O custo da cirurgia varia de acordo com cada tipo e dificuldade do caso, em torno de R$ 15 a R$ 20 mil.
Procedimento no SUS
O procedimento pode ser realizado, inclusive, pelo SUS (Sistema Único de Saúde). Este ano, Ceará e Bahia realizam as primeiras cirurgias de feminização da voz pela rede pública.
O processo começa na atenção básica. A pessoa interessada deve procurar uma unidade de saúde e solicitar encaminhamento a um ambulatório especializado. Após passar por avaliação e acompanhamento fonoaudiológico, o paciente será encaminhado para a cirurgia caso a terapia não seja suficiente para a mudança desejada.

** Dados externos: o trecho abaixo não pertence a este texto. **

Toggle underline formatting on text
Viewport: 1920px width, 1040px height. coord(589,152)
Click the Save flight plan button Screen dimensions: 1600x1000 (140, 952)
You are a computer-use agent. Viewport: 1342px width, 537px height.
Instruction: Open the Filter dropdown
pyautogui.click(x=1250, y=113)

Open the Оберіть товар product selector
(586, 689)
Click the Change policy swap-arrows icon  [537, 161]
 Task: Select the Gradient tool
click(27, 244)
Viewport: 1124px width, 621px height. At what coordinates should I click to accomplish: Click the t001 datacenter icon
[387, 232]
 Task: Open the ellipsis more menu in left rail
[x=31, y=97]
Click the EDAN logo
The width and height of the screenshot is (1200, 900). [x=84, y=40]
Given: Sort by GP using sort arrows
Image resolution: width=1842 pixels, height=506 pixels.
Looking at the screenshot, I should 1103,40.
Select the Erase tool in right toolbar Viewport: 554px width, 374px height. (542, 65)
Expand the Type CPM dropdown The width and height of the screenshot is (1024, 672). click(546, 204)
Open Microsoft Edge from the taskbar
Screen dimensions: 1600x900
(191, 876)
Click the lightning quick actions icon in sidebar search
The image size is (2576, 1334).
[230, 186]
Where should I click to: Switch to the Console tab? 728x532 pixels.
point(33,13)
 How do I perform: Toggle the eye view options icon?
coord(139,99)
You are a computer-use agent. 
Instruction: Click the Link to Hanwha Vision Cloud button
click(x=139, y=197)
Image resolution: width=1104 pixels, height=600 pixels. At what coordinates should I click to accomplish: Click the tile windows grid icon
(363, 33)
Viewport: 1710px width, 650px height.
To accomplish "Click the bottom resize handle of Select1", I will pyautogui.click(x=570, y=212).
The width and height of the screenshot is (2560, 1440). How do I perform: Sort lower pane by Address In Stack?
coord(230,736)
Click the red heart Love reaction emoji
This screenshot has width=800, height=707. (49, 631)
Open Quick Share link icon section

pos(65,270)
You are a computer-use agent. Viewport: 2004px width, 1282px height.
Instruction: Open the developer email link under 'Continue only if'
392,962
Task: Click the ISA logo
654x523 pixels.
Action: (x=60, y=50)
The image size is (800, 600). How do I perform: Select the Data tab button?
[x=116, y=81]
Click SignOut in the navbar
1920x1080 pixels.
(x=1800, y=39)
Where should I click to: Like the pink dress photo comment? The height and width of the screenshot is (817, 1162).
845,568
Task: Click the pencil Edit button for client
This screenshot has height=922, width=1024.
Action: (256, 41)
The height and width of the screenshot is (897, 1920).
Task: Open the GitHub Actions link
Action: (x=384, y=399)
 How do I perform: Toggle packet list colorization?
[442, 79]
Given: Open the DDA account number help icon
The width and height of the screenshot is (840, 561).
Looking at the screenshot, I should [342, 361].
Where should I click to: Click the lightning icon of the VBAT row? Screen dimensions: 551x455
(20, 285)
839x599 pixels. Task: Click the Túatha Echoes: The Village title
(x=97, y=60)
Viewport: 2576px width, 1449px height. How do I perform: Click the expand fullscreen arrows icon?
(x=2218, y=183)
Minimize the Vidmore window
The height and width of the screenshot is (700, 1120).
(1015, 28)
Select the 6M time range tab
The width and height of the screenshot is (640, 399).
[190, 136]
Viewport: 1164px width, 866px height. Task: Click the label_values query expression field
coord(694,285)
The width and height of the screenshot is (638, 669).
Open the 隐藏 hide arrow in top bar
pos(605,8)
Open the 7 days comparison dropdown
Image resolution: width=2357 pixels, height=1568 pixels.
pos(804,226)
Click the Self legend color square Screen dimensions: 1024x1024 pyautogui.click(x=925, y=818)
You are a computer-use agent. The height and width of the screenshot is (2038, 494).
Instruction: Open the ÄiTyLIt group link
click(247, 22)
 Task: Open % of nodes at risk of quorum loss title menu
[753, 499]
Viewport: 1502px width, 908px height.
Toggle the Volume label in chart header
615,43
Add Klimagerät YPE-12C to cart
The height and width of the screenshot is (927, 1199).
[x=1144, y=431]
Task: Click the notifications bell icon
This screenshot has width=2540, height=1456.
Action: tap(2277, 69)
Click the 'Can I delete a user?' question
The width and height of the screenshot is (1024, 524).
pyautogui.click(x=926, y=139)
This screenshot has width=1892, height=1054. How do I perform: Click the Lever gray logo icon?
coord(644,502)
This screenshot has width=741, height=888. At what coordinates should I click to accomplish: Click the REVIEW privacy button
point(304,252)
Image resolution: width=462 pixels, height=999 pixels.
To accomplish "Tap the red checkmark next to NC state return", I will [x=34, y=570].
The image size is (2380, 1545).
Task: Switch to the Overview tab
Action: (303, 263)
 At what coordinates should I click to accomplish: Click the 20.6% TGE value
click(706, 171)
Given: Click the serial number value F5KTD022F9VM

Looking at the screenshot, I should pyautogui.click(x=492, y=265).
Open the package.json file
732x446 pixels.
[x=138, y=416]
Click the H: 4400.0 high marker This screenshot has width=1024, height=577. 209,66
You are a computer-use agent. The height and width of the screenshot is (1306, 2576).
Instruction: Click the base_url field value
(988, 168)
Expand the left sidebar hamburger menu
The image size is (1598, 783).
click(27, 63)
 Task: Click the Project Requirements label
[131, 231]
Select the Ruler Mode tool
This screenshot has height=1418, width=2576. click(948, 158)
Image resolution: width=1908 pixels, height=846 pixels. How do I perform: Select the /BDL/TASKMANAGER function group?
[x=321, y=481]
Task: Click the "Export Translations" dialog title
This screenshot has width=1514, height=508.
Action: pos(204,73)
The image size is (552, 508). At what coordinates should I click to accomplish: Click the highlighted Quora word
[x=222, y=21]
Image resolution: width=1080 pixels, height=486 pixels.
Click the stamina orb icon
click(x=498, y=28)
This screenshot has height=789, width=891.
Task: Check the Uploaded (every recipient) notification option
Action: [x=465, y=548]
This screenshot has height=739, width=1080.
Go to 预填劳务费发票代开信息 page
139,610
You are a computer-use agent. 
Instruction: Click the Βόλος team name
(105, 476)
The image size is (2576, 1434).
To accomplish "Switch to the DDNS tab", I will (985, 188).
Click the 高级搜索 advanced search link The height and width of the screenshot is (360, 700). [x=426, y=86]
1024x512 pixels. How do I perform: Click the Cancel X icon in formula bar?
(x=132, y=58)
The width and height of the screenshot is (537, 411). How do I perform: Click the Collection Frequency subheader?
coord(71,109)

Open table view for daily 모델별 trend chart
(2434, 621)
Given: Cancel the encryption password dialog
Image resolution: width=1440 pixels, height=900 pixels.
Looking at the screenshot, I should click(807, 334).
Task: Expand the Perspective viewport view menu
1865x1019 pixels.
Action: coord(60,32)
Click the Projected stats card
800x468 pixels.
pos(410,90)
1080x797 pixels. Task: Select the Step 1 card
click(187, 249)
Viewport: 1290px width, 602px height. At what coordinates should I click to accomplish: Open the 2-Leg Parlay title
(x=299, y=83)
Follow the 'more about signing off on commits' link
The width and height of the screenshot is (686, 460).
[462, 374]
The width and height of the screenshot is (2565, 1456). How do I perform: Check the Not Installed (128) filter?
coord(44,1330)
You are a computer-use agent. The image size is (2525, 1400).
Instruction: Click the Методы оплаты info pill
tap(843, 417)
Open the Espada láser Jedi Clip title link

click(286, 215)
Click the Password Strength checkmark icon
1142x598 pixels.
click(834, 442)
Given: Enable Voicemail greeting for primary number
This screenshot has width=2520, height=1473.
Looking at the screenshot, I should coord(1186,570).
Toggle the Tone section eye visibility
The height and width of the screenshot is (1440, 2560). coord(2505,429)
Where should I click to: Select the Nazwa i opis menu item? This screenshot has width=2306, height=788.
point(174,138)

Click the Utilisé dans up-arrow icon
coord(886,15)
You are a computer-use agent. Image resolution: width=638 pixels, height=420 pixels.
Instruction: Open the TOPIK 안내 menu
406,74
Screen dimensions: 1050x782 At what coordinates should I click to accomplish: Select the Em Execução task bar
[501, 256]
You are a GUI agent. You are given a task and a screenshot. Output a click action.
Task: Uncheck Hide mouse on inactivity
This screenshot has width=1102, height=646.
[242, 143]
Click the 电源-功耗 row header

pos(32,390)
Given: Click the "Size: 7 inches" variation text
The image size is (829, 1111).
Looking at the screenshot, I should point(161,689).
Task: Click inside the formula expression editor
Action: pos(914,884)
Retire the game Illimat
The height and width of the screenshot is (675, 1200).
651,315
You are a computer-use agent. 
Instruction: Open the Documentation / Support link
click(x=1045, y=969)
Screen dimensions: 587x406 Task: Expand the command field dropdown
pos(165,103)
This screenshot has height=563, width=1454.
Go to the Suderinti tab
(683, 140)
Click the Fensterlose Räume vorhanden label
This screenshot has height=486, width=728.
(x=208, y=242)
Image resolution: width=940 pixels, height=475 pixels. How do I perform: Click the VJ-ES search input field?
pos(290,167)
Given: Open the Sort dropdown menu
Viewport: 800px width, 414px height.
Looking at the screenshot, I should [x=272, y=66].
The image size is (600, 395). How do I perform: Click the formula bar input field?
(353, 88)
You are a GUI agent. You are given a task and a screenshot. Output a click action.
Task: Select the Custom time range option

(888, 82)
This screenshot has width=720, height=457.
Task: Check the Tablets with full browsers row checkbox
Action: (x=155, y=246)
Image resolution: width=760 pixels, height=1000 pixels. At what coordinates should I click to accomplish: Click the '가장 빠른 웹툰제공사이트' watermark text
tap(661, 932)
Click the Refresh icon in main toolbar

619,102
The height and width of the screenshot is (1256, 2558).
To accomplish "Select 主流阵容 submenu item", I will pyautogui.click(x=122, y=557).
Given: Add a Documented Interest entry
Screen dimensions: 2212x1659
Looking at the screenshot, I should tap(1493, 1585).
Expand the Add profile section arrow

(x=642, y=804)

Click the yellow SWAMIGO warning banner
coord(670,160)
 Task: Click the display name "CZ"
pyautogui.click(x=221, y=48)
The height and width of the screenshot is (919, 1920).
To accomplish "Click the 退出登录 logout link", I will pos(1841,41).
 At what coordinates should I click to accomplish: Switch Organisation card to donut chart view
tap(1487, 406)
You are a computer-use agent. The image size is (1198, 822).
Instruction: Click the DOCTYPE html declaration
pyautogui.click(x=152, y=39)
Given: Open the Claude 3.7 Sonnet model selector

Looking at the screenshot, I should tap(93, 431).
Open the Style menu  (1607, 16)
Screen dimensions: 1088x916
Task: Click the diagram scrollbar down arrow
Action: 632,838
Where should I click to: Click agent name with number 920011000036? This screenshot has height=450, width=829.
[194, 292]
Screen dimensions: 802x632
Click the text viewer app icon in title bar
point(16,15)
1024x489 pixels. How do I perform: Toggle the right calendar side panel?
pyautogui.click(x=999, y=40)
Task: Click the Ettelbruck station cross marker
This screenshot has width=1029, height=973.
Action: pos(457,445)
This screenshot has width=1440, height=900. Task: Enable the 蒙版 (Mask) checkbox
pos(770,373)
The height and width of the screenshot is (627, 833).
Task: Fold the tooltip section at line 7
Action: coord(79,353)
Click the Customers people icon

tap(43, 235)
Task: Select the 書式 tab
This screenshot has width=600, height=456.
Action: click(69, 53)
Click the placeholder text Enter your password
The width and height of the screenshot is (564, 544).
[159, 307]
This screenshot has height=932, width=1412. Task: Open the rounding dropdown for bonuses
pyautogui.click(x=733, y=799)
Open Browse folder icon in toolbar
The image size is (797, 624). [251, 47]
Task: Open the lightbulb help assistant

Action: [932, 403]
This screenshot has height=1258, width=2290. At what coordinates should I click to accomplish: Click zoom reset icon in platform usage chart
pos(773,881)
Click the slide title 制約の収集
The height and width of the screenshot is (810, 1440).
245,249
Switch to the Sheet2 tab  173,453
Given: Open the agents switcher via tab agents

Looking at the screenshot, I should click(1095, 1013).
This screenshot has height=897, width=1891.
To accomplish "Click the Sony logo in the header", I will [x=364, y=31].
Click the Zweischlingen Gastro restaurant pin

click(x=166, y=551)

Segundo o Ministério da Saúde, 21 ambulatórios e hospitais estão habilitados para atender a população trans. Apenas cinco hospitais, todos universitários, realizam as cirurgias de redesignação vocal no país. “É preciso ampliar essa rede. O desafio é formar equipes multidisciplinares, que incluam endocrinologistas, psicólogos, psiquiatras, otorrinolaringologistas e fonoaudiólogos”, diz o médico Agrício Crespo, presidente do Instituto de Otorrinolaringologia e Cirurgia de Cabeça e Pescoço da Unicamp (Universidade Estadual de Campinas).
Apesar das limitações, Rodrigo Dornelas, médico no ambulatório Transidentidade da UERJ (Universidade do Estado do Rio de Janeiro), vê avanços. “O SUS tem incorporado questões de saúde das pessoas trans, mas ainda não é suficiente e existem barreiras burocráticas que precisam ser superadas”, afirma.
Segundo ele, o ambulatório da UERJ tem uma fila de espera de mil pessoas que aguardam atendimento integrado, desde a inauguração da unidade já foram realizados 400 atendimentos, o que demonstra a procura por serviços semelhantes.